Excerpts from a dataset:
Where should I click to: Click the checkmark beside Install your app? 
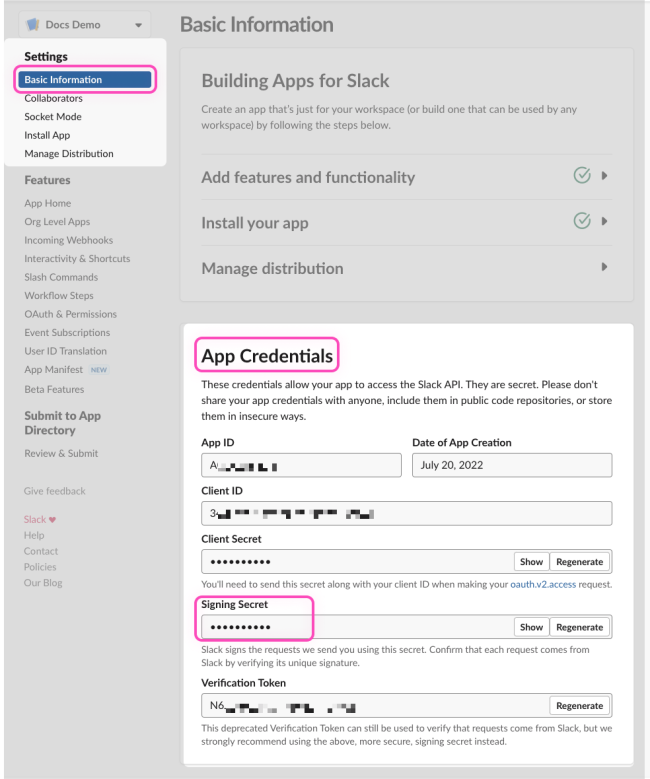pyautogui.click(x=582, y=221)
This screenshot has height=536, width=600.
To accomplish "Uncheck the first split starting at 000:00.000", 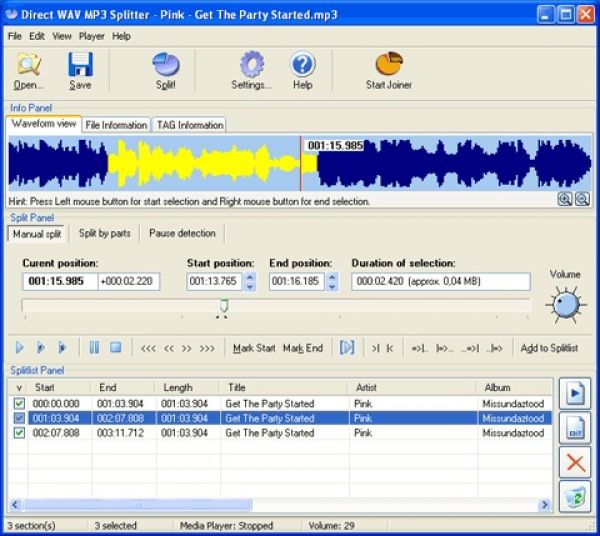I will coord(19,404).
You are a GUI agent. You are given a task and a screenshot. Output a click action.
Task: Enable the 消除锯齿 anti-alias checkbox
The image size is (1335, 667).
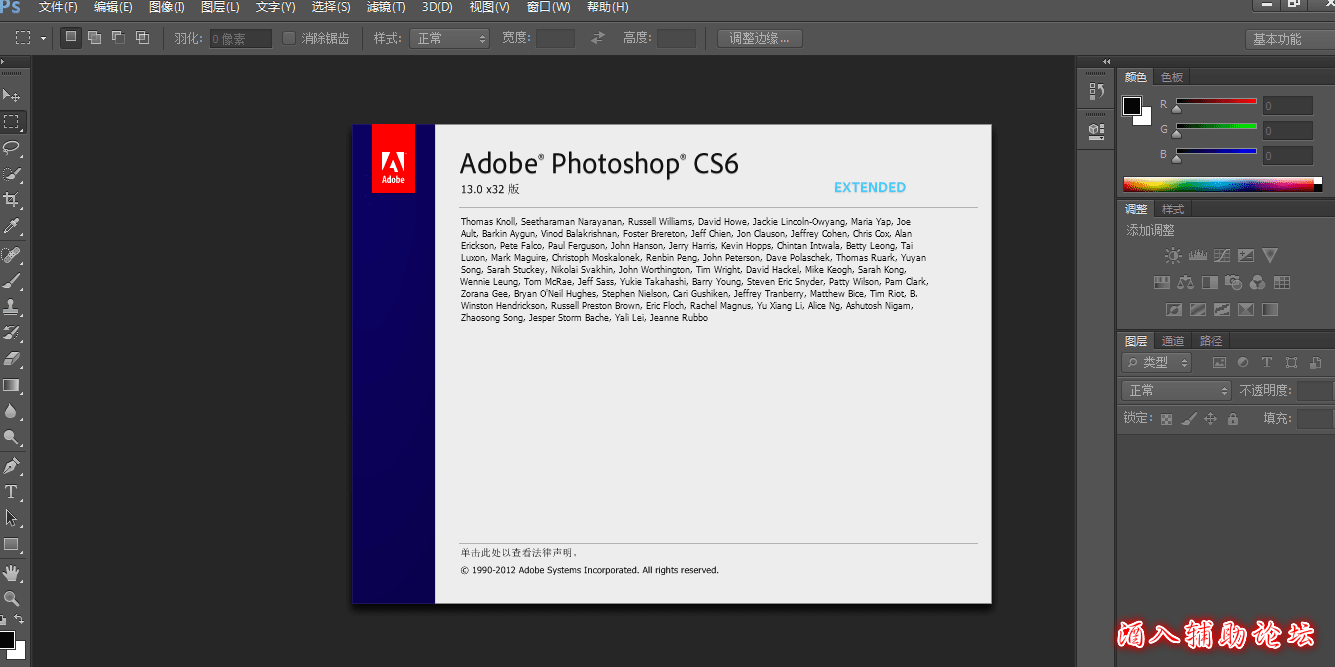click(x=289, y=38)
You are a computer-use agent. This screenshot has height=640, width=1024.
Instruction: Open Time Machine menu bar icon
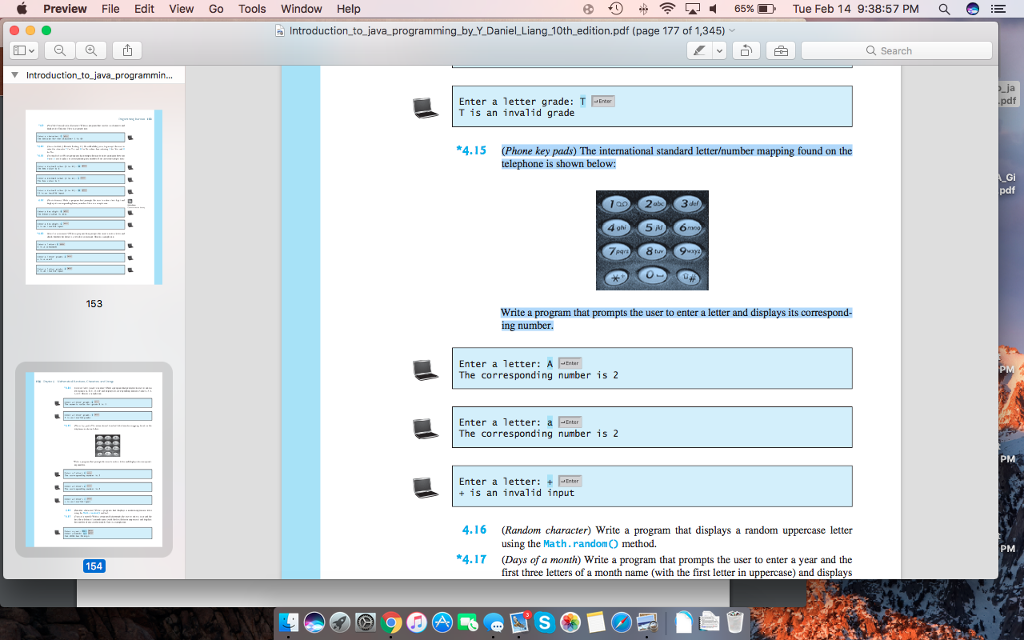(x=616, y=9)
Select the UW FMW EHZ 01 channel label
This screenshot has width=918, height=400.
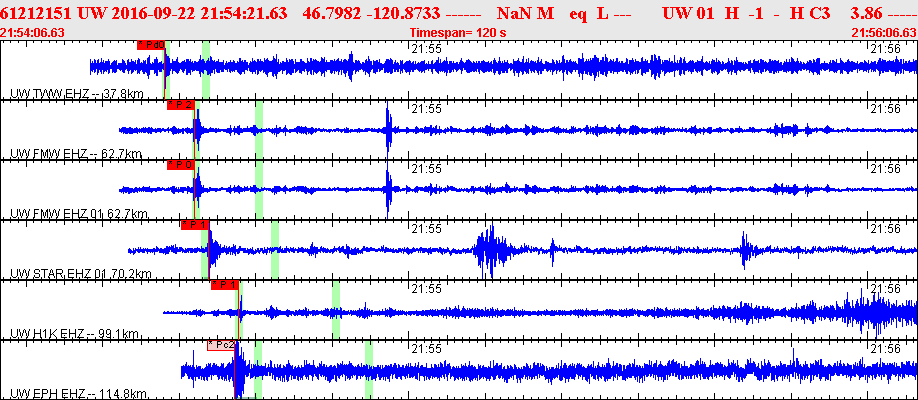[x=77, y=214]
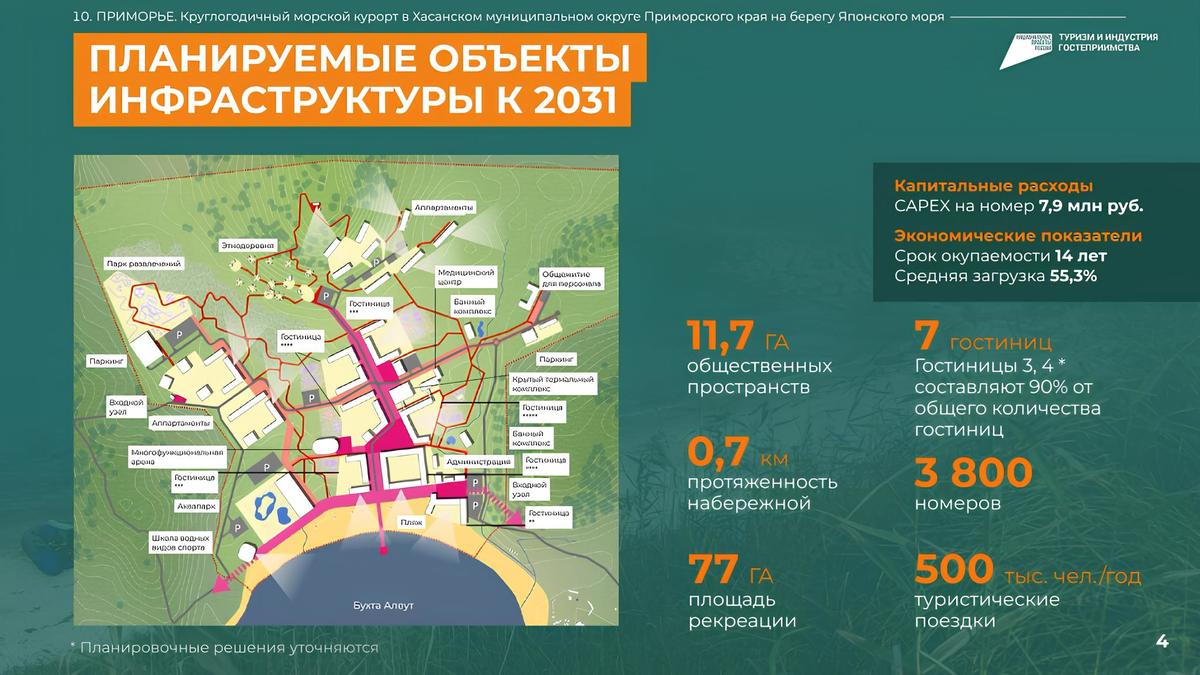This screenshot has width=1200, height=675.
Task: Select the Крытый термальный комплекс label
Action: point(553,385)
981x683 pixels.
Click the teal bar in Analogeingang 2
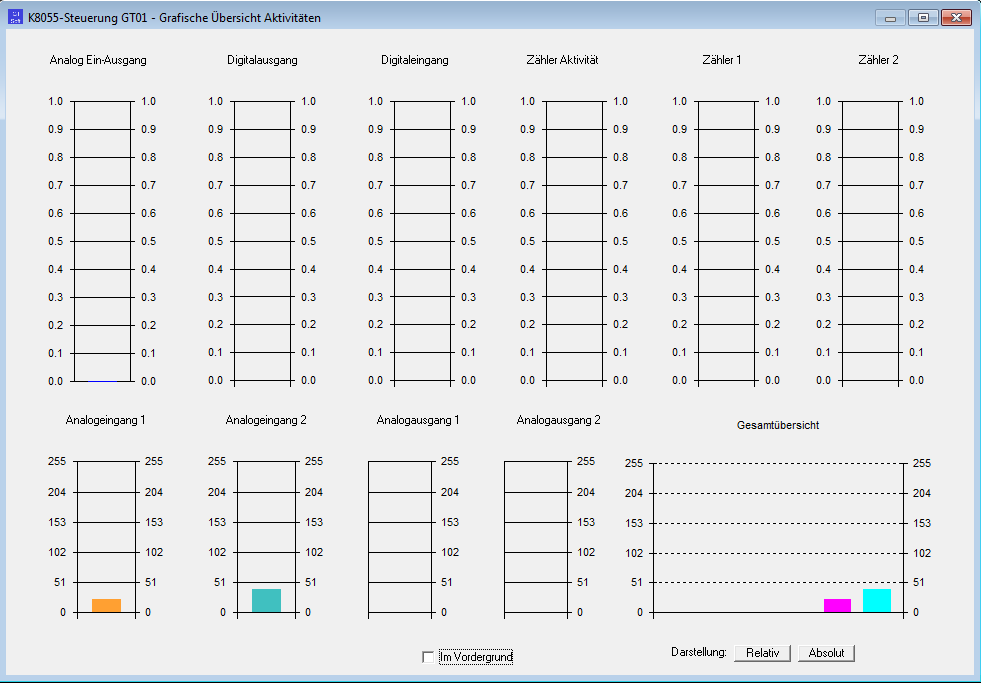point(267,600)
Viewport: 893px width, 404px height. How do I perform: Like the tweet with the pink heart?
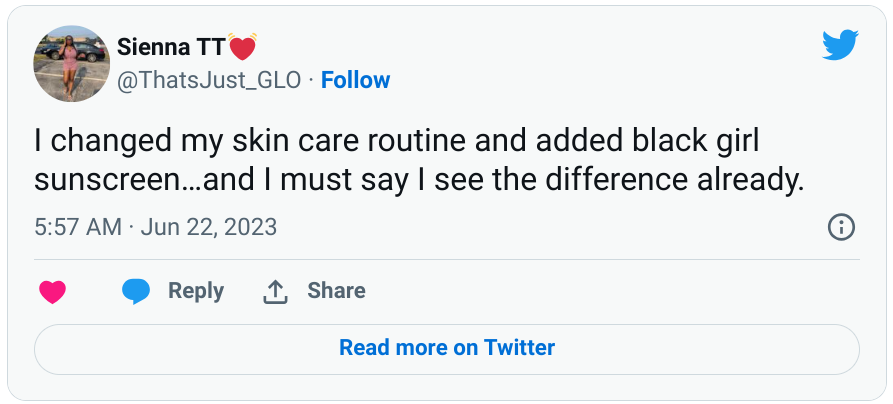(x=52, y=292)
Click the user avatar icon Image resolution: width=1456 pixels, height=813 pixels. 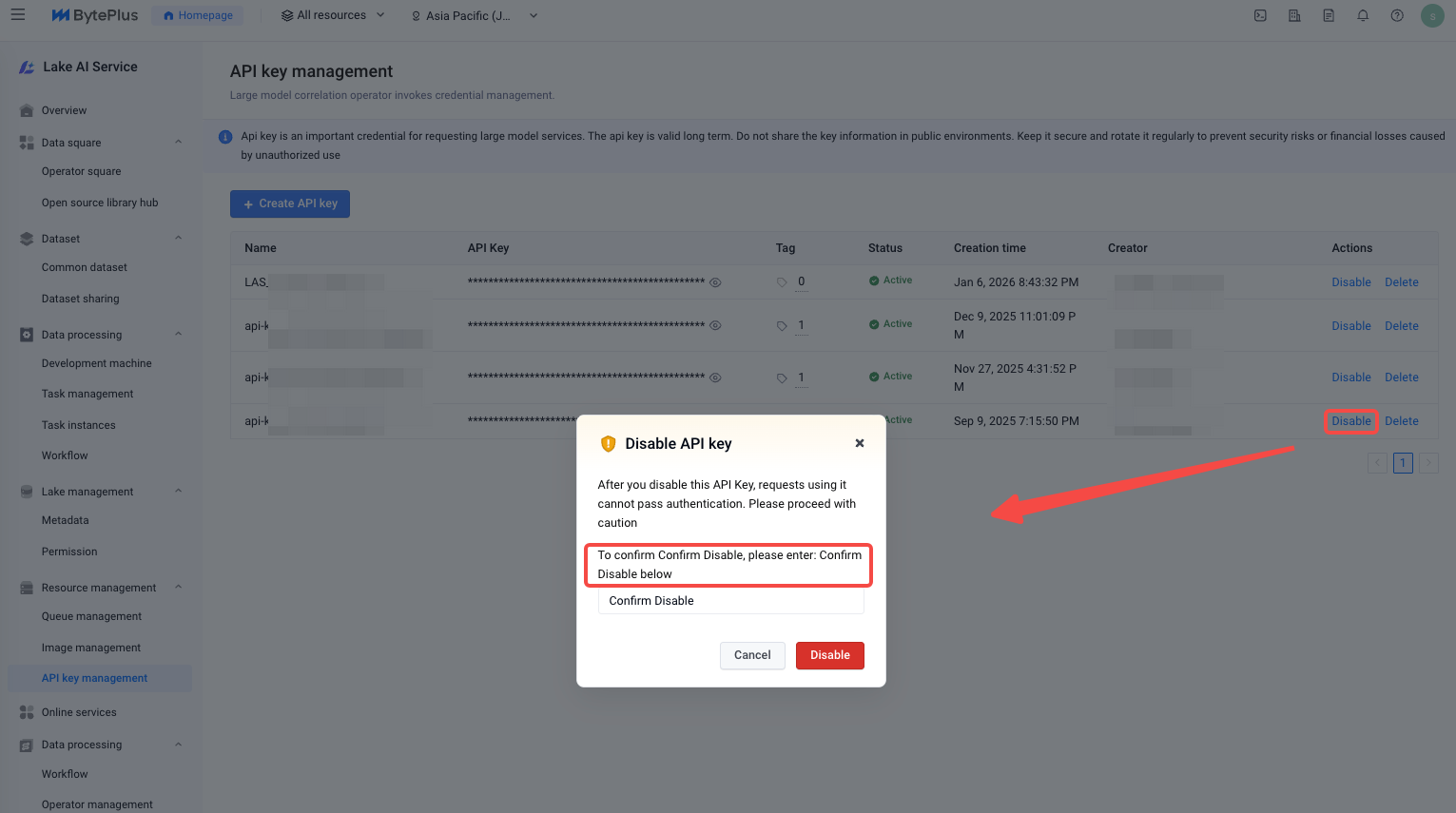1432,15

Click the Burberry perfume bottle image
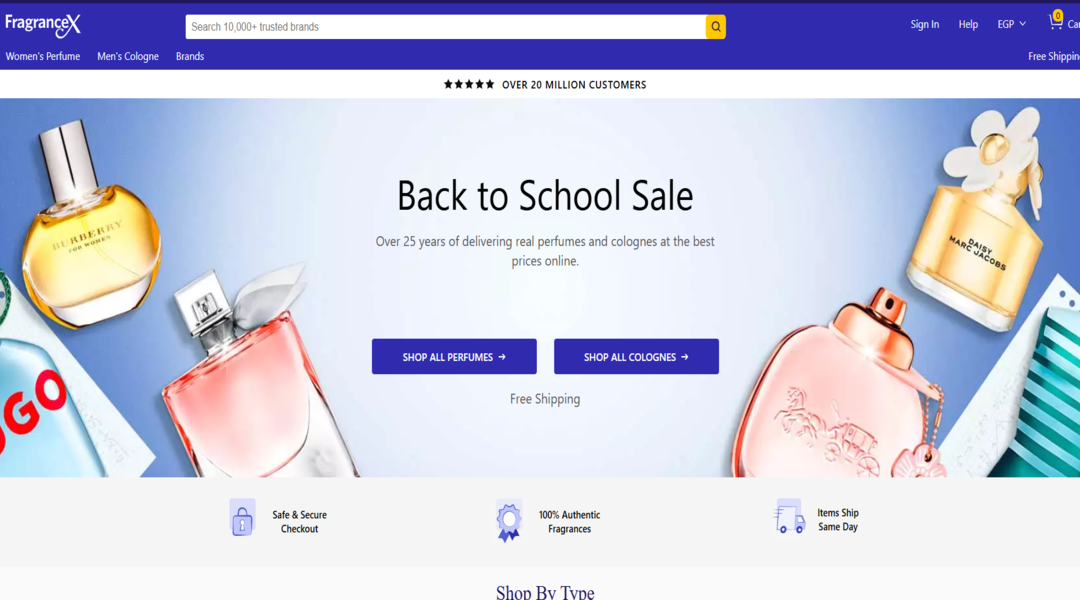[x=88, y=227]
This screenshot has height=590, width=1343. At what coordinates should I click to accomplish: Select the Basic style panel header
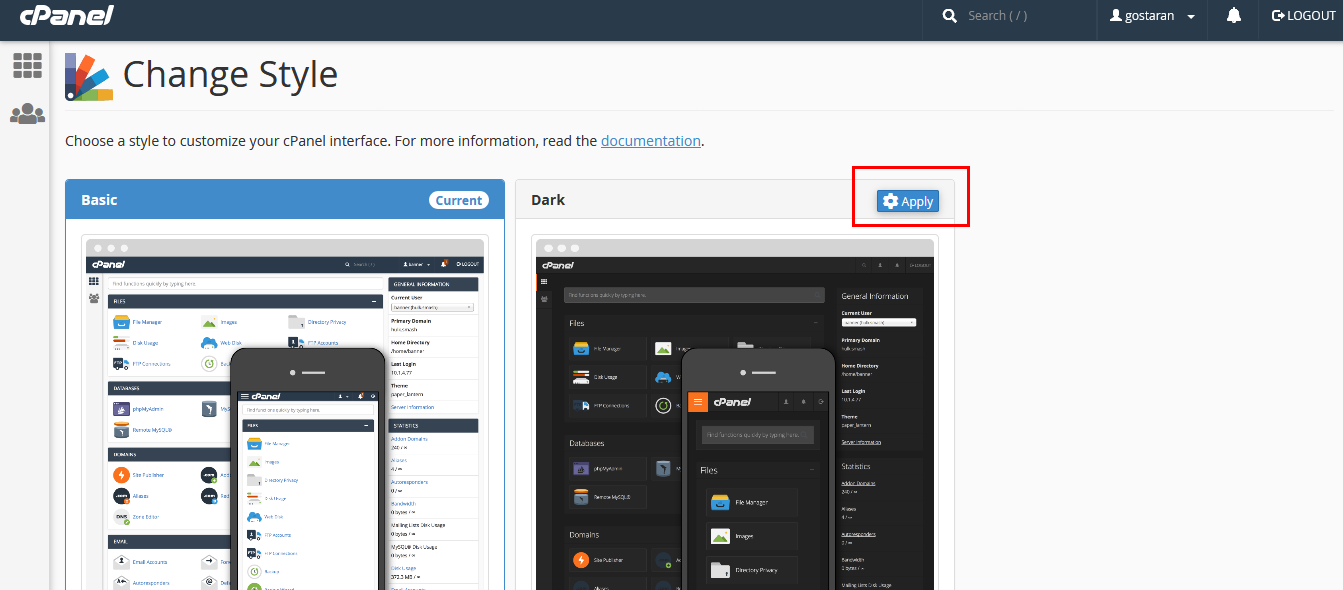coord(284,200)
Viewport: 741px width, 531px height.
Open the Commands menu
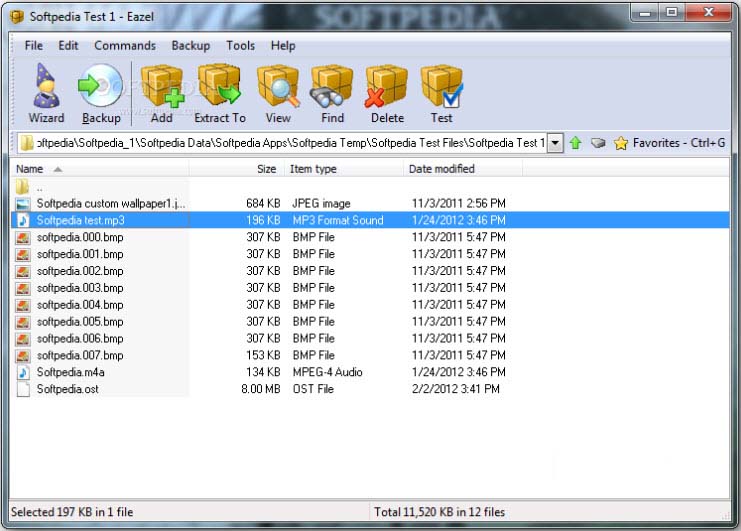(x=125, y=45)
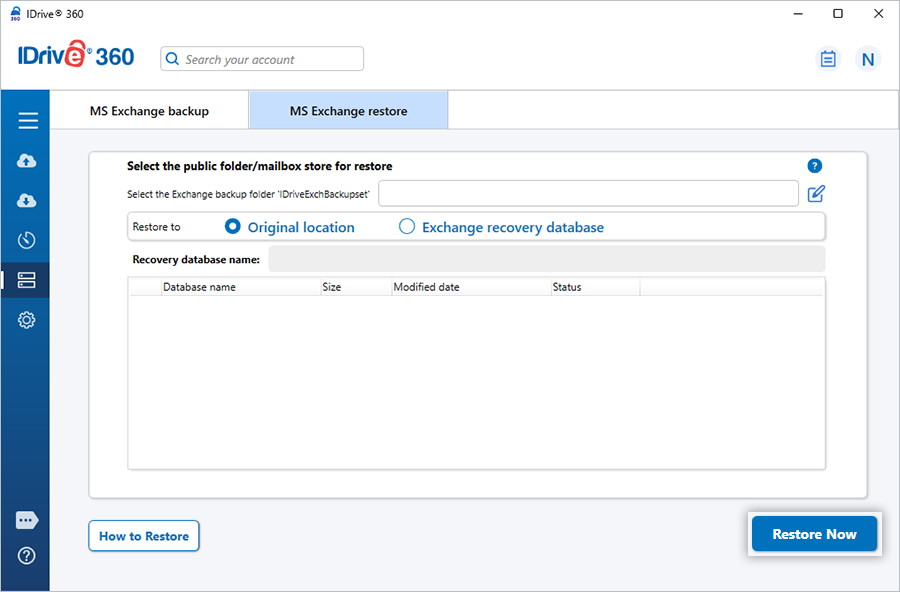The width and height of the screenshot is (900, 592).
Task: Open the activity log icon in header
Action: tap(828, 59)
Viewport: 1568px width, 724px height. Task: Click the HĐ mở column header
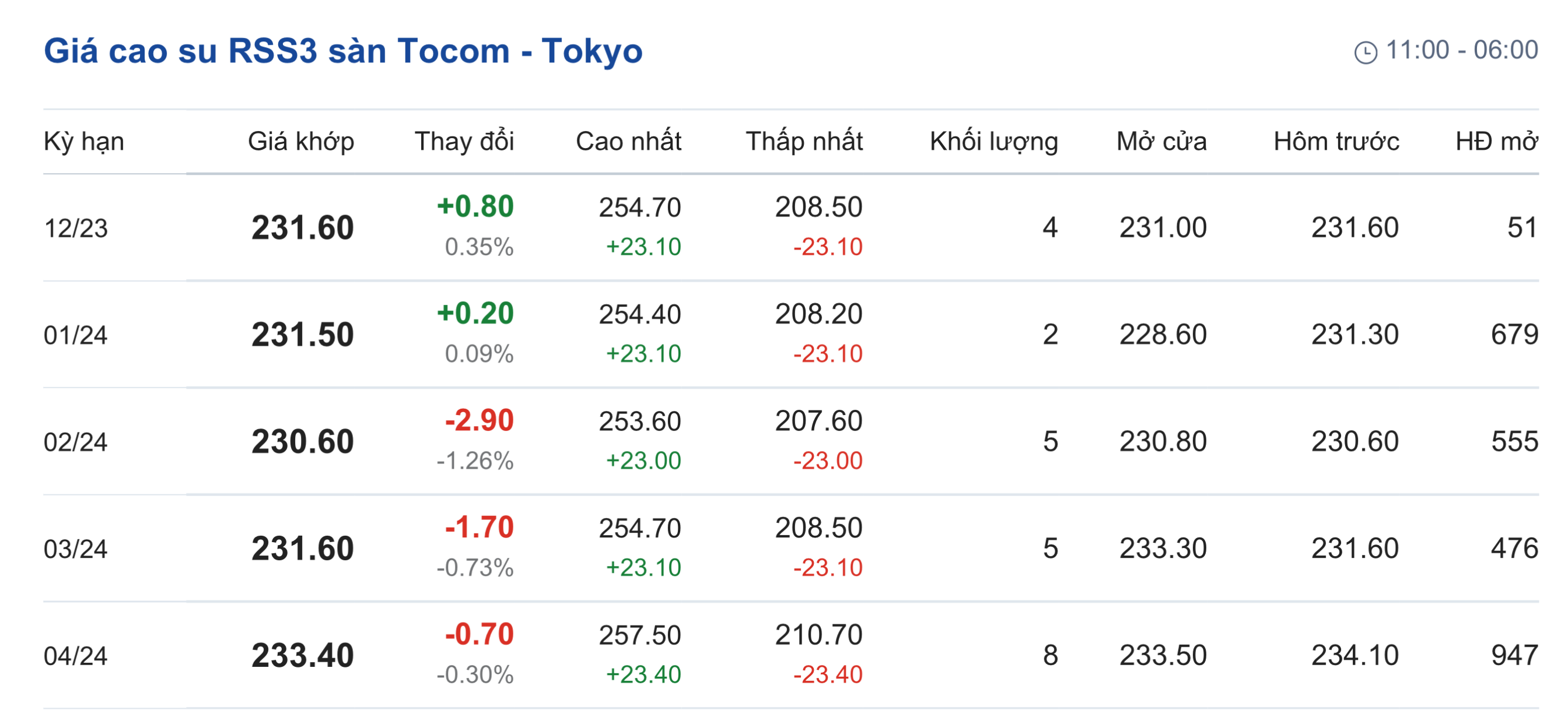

Problem to solve — Start with the line that holds "Click the Burberry perfume bottle image" and retype each line through the last one in the data, exactly and without pictures.

Exercise result —
Click the Burberry perfume bottle image
[x=88, y=227]
This screenshot has height=590, width=1343. At what coordinates should I click to accomplish: Select the Basic style panel header
coord(284,200)
Viewport: 741px width, 531px height.
Open the Commands menu
(x=125, y=45)
The width and height of the screenshot is (900, 592).
Task: Open the activity log icon in header
Action: tap(828, 59)
Viewport: 1568px width, 724px height. Task: Click the HĐ mở column header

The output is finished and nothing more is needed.